У решеток и дверей Консьержери собралась столь ужасная толпа, какую невозможно представить даже при самом богатом воображении. Нетерпение подчинило себе остальные страсти. Никто не сдерживал себя — стоял непрерывный, бесконечный гул, словно все население Парижа собралось здесь, в квартале Дворца Правосудия.
Первые ряды этой толпы составляли солдаты — целая армия с пушками. Ей предстояло обеспечить охрану долгожданного праздника, обезопасить тех, кто пришел им насладиться.
Все попытки преодолеть толпу, которая все увеличивалась, по мере того, как известие о приговоре распространялось за пределами Парижа и о нем узнавали патриоты из предместий, были бы напрасны. Мезон-Руж, которого вытолкнули из Консьержери, оказался, естественно, в первом ряду среди солдат. Они спросили: кто ты такой?
Шевалье ответил, что он — викарий аббата Жирара; но ему, как и аббату, королева отказалась исповедоваться.
И солдаты, в свою очередь, вытолкнули его в первые ряды зрителей.
Ему пришлось повторить все то, что он говорил солдатам. Его тут же засыпали вопросами. — Он был у нее… Он ее видел… Что она сказала?.. Что она делает?.. Она по-прежнему горда?.. Она сражена?.. Она плачет?..
Шевалье отвечал слабым, тихим и приветливым голосом из последних сил. Его ответы были правдой, чистой
и простой. Только эта правда служила похвалой твердости и решительности Марии-Антуанетты. И поскольку он рассказывал с простотой и верой евангелиста, то слова его вселили беспокойство и угрызения совести не в одно сердце.
Когда он говорил о маленьком дофине и принцессе, о королеве без трона, о супруге без супруга, о матери без детей, наконец об этой женщине, одинокой и покинутой, среди палачей, то не одно лицо в окружавшей его толпе стало грустным, не одна слеза быстрая и жгучая, скатилась из глаз, недавно сверкавших от ненависти. На часах Дворца пробило одиннадцать; шум сразу затих Сто тысяч человек считали удары часов, которым отвечали удары их сердец.
Когда звук последнего удара погас, растворившись в воз духе, за дверьми послышался сильный шум. В этот же момент тележка, прибывшая со стороны набережной Флер, рассекла сначала толпу, потом охранников и остановилась у самых ступеней.
Вскоре на огромной площадке крыльца появилась королева. Казалось, что в ее глазах отражались все страсти — толп замерла.

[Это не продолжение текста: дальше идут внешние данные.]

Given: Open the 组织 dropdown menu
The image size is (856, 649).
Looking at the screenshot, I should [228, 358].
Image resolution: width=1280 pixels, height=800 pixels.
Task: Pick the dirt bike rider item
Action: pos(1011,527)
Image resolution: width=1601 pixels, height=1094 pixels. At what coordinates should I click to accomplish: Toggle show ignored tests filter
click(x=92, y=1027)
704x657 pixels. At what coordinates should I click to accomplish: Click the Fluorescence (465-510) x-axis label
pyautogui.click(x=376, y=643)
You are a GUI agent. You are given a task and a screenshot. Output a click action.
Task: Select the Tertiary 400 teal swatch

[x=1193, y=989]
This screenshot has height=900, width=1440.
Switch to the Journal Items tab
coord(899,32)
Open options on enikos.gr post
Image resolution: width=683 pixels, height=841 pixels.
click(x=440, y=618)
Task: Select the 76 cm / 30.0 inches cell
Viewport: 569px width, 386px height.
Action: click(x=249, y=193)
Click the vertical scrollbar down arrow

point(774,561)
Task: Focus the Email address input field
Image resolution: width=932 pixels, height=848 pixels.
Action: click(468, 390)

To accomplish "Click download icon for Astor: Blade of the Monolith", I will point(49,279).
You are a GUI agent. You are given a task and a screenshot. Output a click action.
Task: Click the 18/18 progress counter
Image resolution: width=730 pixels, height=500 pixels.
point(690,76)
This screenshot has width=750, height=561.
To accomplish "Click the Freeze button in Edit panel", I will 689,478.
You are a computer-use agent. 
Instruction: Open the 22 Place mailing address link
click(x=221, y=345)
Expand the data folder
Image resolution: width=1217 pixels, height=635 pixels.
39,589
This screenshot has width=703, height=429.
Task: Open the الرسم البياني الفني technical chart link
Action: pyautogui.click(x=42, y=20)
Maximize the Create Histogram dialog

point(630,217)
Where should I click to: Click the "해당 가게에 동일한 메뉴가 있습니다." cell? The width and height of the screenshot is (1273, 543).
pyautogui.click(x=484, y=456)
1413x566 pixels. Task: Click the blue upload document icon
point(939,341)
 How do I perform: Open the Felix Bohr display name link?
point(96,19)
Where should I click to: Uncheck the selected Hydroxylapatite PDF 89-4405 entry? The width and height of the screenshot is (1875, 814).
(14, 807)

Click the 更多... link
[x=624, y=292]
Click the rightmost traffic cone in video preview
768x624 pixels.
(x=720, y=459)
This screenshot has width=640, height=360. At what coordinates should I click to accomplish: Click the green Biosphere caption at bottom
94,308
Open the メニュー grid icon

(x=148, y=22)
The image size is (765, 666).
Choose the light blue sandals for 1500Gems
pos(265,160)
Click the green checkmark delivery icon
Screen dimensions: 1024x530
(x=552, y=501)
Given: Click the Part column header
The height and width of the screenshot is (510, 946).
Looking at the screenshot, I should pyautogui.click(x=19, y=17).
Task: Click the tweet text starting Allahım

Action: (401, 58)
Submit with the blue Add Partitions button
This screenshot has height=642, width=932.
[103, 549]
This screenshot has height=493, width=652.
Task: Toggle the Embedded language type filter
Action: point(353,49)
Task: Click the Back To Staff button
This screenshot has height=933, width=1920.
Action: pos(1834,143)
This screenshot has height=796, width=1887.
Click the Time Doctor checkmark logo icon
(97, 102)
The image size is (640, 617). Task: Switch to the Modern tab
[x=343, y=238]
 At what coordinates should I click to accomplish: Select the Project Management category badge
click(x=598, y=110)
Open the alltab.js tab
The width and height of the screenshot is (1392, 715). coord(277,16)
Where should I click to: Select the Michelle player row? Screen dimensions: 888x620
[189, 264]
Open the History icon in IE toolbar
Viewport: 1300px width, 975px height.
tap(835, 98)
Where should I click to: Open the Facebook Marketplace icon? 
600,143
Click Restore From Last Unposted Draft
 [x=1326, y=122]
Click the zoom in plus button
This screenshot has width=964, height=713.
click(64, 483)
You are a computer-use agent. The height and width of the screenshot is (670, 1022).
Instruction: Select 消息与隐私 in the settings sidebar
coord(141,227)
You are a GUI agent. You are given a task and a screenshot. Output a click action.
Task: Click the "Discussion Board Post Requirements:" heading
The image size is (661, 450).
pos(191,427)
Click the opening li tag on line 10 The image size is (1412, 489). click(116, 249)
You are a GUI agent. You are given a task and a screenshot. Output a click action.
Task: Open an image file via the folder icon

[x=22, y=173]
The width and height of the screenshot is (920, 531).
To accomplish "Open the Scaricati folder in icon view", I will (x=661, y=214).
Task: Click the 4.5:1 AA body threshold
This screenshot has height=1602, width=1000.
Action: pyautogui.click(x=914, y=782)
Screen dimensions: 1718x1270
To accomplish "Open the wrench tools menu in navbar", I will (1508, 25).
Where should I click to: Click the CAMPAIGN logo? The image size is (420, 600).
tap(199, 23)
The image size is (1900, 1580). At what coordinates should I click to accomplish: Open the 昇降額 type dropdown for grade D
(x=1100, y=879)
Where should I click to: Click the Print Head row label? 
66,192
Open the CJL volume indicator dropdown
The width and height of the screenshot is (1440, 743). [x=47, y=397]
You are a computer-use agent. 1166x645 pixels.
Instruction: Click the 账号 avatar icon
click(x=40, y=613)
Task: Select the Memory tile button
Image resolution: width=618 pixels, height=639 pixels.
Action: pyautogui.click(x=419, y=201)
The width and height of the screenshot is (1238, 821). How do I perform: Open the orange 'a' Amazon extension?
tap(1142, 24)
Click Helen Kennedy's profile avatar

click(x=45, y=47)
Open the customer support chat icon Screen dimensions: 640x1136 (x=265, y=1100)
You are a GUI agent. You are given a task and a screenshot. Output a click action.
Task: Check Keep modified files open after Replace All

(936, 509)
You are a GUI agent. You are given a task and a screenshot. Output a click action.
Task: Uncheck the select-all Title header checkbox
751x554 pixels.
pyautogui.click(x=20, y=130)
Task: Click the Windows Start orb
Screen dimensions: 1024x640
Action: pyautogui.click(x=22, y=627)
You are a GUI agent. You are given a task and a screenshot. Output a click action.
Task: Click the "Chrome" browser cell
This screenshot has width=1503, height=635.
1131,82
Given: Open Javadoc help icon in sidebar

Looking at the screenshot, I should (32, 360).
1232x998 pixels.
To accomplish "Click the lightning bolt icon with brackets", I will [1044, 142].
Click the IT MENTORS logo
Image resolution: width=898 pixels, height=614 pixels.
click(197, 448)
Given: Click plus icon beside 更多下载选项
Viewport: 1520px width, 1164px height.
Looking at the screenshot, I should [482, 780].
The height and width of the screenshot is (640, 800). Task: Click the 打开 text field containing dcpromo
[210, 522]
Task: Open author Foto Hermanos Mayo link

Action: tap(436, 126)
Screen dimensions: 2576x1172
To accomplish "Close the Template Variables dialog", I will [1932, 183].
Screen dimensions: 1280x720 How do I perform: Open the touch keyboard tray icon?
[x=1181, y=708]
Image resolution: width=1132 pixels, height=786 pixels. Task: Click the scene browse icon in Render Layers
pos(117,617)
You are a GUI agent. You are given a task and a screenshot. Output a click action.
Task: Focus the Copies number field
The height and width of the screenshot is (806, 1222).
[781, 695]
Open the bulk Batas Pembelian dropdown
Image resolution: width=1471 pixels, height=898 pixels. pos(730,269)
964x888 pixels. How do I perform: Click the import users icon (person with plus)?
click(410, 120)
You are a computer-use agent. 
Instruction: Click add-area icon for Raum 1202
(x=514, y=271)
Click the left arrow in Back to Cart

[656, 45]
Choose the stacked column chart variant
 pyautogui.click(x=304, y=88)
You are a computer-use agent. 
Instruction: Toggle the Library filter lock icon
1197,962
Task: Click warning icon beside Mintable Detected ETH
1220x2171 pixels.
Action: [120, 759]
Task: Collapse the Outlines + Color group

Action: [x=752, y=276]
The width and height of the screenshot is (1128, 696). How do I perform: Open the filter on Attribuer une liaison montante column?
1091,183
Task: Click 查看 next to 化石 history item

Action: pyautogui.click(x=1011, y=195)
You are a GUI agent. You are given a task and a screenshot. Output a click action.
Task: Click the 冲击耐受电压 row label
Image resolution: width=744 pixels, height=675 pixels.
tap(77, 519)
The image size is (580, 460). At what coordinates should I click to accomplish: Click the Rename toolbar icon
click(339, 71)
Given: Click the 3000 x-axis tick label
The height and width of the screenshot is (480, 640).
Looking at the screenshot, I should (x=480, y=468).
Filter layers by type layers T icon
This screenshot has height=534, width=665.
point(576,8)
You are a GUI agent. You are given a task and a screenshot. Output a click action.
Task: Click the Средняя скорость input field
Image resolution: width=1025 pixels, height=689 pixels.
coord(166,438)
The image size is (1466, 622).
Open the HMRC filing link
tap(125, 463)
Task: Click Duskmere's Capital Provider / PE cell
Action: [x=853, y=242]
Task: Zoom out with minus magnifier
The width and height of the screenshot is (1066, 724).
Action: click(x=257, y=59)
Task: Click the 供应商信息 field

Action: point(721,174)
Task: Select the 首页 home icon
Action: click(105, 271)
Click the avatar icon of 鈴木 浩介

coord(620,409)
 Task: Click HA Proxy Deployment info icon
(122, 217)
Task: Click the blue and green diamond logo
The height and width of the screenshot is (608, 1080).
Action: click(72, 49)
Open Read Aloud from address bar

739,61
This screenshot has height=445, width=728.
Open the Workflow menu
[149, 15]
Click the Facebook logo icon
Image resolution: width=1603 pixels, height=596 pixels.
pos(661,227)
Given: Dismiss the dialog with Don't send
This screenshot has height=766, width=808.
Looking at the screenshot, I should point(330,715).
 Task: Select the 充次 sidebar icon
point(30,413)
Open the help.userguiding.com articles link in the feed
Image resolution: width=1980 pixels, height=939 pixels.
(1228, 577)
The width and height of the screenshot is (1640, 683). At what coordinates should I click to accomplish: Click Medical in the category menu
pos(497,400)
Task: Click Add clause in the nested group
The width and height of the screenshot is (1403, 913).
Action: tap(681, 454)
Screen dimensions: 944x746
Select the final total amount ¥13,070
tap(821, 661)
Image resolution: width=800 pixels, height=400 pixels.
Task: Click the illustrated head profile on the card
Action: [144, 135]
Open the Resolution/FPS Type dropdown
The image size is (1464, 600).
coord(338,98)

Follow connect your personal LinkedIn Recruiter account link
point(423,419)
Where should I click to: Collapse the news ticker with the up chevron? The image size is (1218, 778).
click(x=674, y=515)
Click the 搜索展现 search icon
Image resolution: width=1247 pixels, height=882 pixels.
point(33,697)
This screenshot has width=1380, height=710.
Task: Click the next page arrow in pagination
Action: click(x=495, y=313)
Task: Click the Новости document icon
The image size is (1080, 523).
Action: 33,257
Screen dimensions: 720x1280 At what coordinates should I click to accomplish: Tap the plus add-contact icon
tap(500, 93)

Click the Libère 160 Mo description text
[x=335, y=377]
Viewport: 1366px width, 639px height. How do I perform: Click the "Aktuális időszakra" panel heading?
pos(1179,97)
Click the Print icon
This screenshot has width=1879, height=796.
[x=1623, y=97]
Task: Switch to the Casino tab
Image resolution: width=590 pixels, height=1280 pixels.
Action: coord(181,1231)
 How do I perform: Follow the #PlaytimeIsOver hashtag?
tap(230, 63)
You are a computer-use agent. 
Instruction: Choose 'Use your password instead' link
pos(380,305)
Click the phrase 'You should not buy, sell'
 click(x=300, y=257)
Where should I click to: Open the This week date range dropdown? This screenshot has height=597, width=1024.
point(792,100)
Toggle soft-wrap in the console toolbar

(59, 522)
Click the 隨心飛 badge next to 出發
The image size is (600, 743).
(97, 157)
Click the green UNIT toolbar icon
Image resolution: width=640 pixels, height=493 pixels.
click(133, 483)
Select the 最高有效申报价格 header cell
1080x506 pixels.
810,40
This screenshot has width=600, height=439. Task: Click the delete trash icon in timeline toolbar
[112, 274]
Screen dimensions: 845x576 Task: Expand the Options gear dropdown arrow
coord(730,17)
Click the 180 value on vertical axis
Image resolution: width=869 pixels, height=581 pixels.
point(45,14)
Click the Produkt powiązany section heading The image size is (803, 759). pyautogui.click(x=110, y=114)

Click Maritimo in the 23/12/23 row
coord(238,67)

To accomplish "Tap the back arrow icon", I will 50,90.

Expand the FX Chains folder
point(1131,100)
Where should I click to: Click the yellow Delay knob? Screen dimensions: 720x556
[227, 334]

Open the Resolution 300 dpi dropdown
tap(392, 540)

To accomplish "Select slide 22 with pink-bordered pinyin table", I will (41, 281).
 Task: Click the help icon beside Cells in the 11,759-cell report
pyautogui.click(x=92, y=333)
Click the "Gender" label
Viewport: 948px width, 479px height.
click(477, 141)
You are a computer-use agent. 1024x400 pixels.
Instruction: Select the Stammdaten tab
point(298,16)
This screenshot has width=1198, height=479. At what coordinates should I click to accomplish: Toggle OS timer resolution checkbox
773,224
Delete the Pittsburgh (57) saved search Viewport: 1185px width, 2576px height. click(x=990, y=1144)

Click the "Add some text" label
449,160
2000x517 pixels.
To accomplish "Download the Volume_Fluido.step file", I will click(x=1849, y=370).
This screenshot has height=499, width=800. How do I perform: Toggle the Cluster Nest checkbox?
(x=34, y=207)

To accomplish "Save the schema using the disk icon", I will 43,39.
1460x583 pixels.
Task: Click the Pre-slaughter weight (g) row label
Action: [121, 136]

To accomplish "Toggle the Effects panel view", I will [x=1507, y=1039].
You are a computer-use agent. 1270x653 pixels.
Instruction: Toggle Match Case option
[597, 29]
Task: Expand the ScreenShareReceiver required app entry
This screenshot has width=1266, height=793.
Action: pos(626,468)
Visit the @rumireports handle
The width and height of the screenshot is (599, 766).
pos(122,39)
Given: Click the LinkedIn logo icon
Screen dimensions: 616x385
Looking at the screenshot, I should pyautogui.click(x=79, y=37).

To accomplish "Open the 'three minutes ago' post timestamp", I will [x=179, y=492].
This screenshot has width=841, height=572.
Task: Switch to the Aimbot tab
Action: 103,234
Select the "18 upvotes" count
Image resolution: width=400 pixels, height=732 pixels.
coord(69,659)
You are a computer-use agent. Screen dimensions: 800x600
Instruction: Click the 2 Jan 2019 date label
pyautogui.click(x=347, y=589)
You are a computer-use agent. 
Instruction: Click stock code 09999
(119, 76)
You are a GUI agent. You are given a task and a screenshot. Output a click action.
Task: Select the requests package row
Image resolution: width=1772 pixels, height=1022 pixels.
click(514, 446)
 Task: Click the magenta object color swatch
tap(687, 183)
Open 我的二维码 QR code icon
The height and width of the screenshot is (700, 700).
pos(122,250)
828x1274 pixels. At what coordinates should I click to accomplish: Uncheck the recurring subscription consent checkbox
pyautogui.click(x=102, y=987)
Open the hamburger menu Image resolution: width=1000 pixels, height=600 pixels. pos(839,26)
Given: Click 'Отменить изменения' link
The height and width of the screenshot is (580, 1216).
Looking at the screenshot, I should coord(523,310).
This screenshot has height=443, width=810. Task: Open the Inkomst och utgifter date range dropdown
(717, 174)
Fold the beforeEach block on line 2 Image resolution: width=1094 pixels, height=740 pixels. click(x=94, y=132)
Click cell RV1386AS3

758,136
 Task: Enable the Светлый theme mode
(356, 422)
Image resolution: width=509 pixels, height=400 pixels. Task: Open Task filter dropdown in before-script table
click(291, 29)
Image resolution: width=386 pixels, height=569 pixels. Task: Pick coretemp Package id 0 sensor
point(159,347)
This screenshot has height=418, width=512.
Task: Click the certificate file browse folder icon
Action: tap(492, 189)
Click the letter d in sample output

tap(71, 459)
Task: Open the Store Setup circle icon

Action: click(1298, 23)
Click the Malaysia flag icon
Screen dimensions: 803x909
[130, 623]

В ее коротких волосах проблескивала седина и этот серебристый оттенок придавал еще больше утонченности перламутровой бледности, благодаря которой красота дочери Цезарей в эти трагические минуты казалась неземной.
На ней было белое платье, руки связаны за спиной.
Когда она появилась на верхней ступеньке лестницы — справа от нее находился аббат Жирар, сопровождавший королеву помимо ее воли, а слева шел палач. Оба они были в черном — по толпе пробежал шепот, истинный смысл которого понял бы только Бог, умеющий читать в сердцах людских.
В этот момент между палачом и Марией-Антуанеттой прошел какой-то человек. Это был Граммон. Он подошел, чтобы указать королеве на отвратительную тележку.
Королева невольно сделала шаг назад.
— Идите в тележку, — сказал Граммон.
Все услышали его слова: от волнения собравшиеся онемели. И все заметили, как кровь прилила к щекам королевы. Она покраснела до корней волос, но почти сразу же лицо ее вновь стало мертвенно бледным.
Ее побелевшие губы приоткрылись.
— Почему я должна ехать в этой тележке? — спросила она. — Ведь короля везли на эшафот в собственном экипаже?
Аббат Жирар сказал ей несколько слов. Несомненно, он хотел побороть у осужденной этот последний крик королевской гордости.
Королева замолчала и покачнулась.
Сансон вскинул обе руки, чтобы поддержать, но она выпрямилась до того, как палач прикоснулся к ней.
Она спустилась с крыльца. Помощник палача уже установил деревянную ступеньку у тележки. Королева взошла в тележку, следом за ней поднялся аббат.
Сансон усадил их обоих. Тут тележка покачнулась, и толпа, казалось, покачнулась вместе с ней. Солдаты, не понявшие, что случилось, на всякий случай дружно оттолкнули людей. Таким образом, между тележкой и первыми рядами образовалось свободное пространство.
И в этом пустом пространстве кто-то жалобно завыл.
Королева вздрогнула и встала, осматриваясь.
Она увидела свою собаку, которая потерялась два месяца назад; свою собаку, которая не могла вместе с ней оказаться в Консьержери, и которая, несмотря на крики и удары, бросилась к тележке — но почти тотчас же бедный Блэк, худой, изможденный, исчез под копытами лошадей.